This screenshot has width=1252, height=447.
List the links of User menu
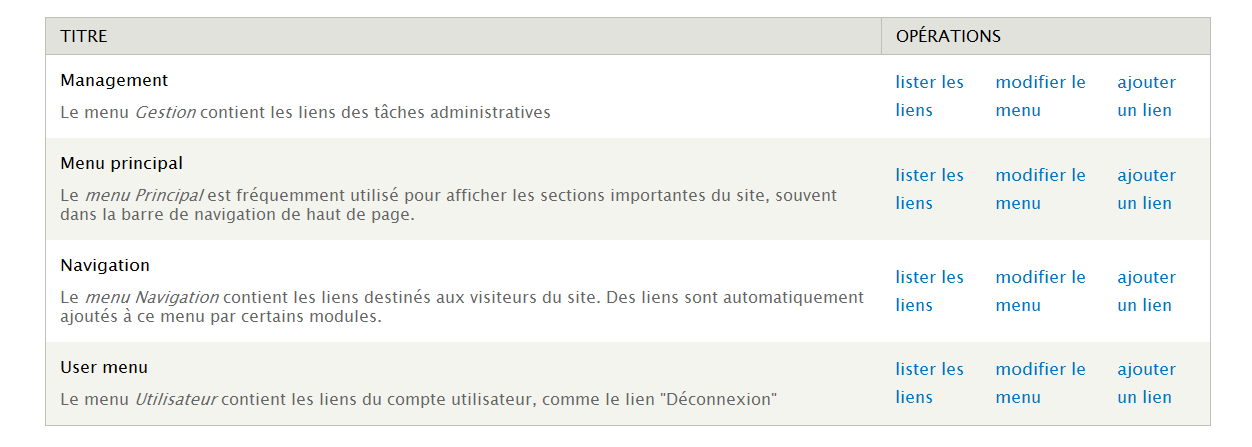click(x=929, y=370)
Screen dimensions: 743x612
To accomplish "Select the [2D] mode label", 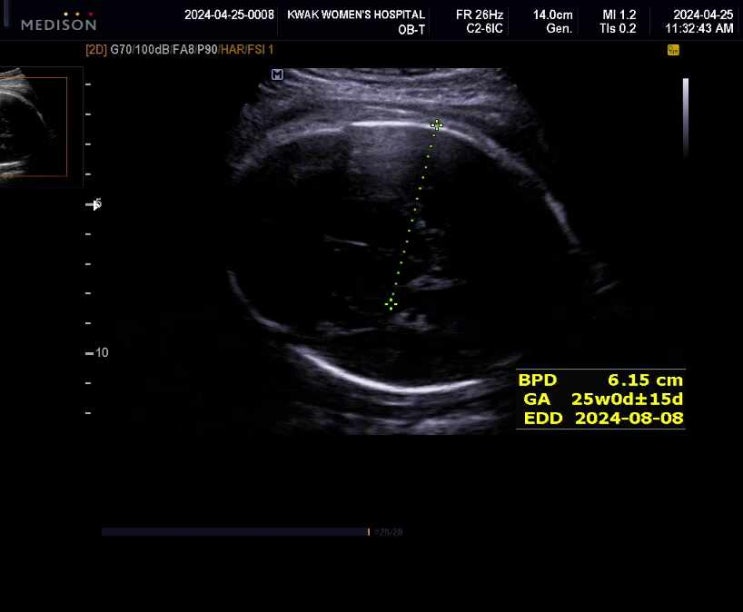I will [97, 49].
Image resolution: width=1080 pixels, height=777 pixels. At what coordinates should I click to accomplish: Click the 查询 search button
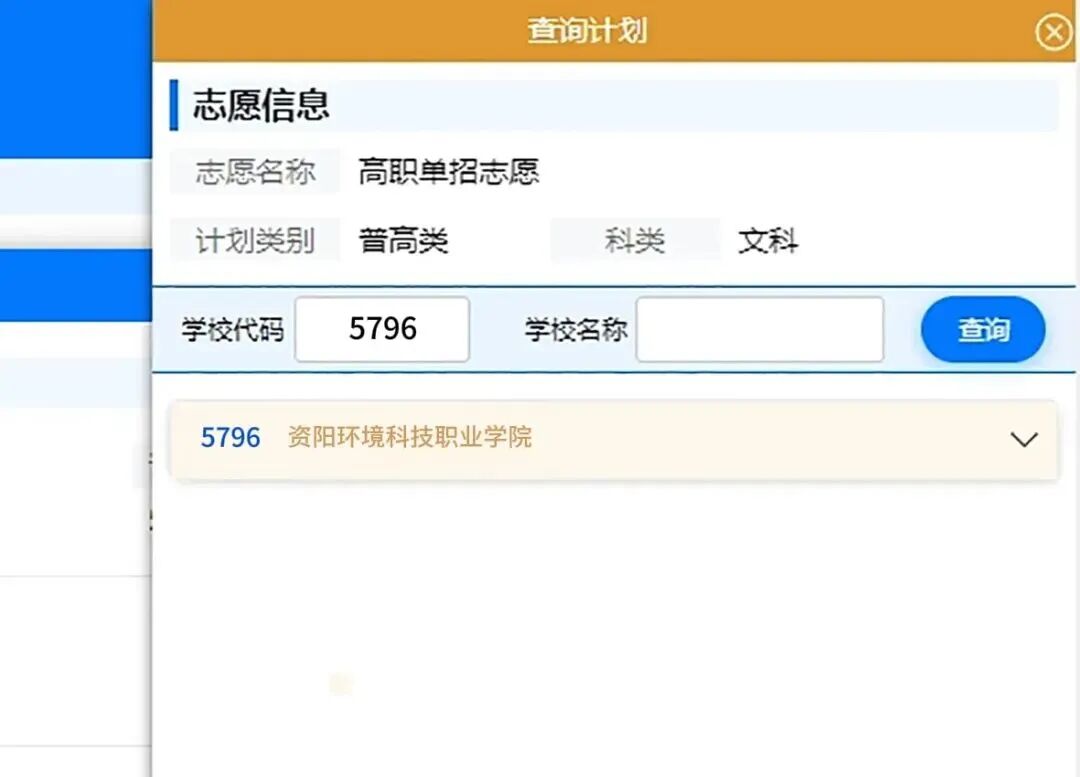[983, 329]
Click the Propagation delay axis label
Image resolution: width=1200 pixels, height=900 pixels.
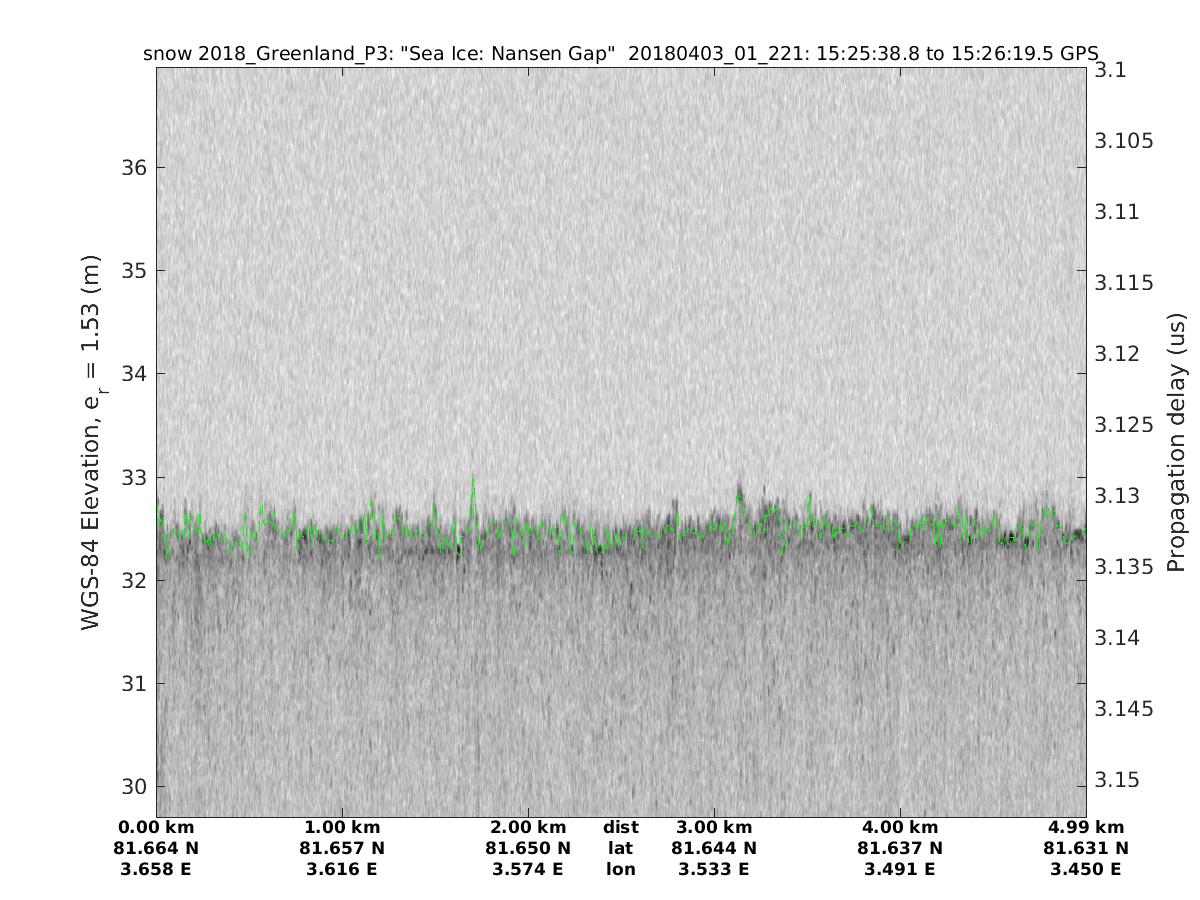1176,441
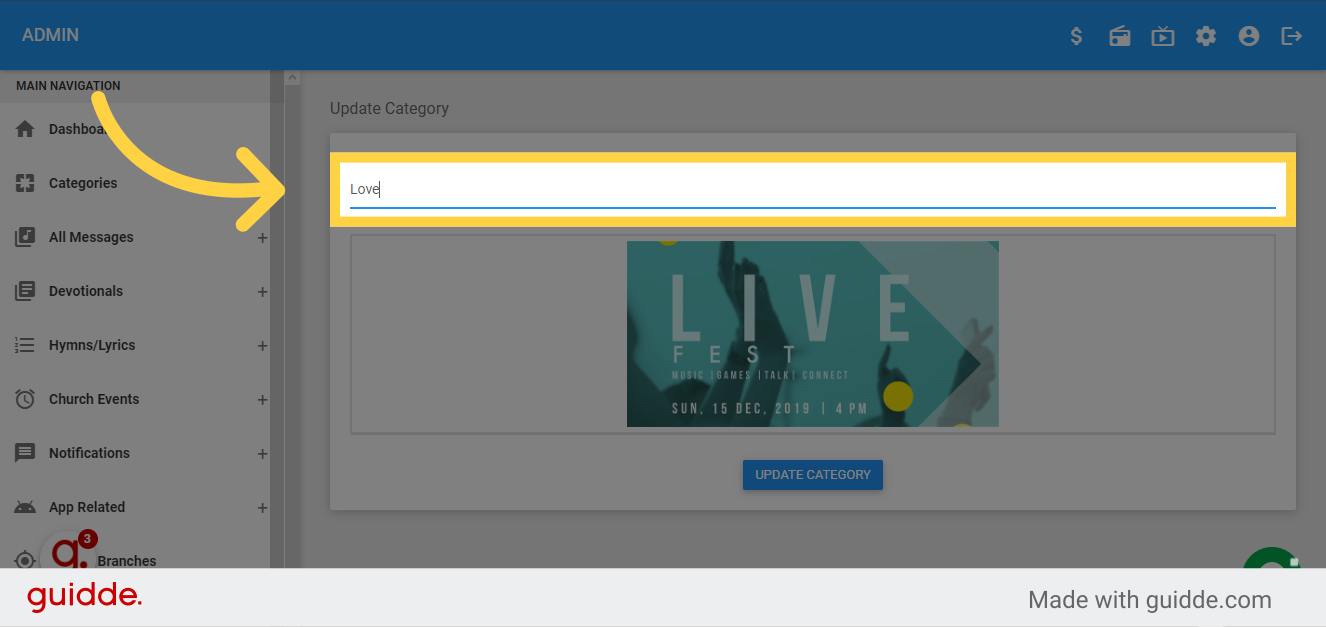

** TASK INSTRUCTIONS **
Starting with the line that contains "Image resolution: width=1080" and ending with the last line of the data above, transcribe exactly those lines and no others, without pictures.

** ANSWER BOX **
Image resolution: width=1080 pixels, height=777 pixels. At what coordinates should I click to accomplish: Click the 查询 search button
[983, 329]
Click the Propagation delay axis label
Image resolution: width=1200 pixels, height=900 pixels.
1176,441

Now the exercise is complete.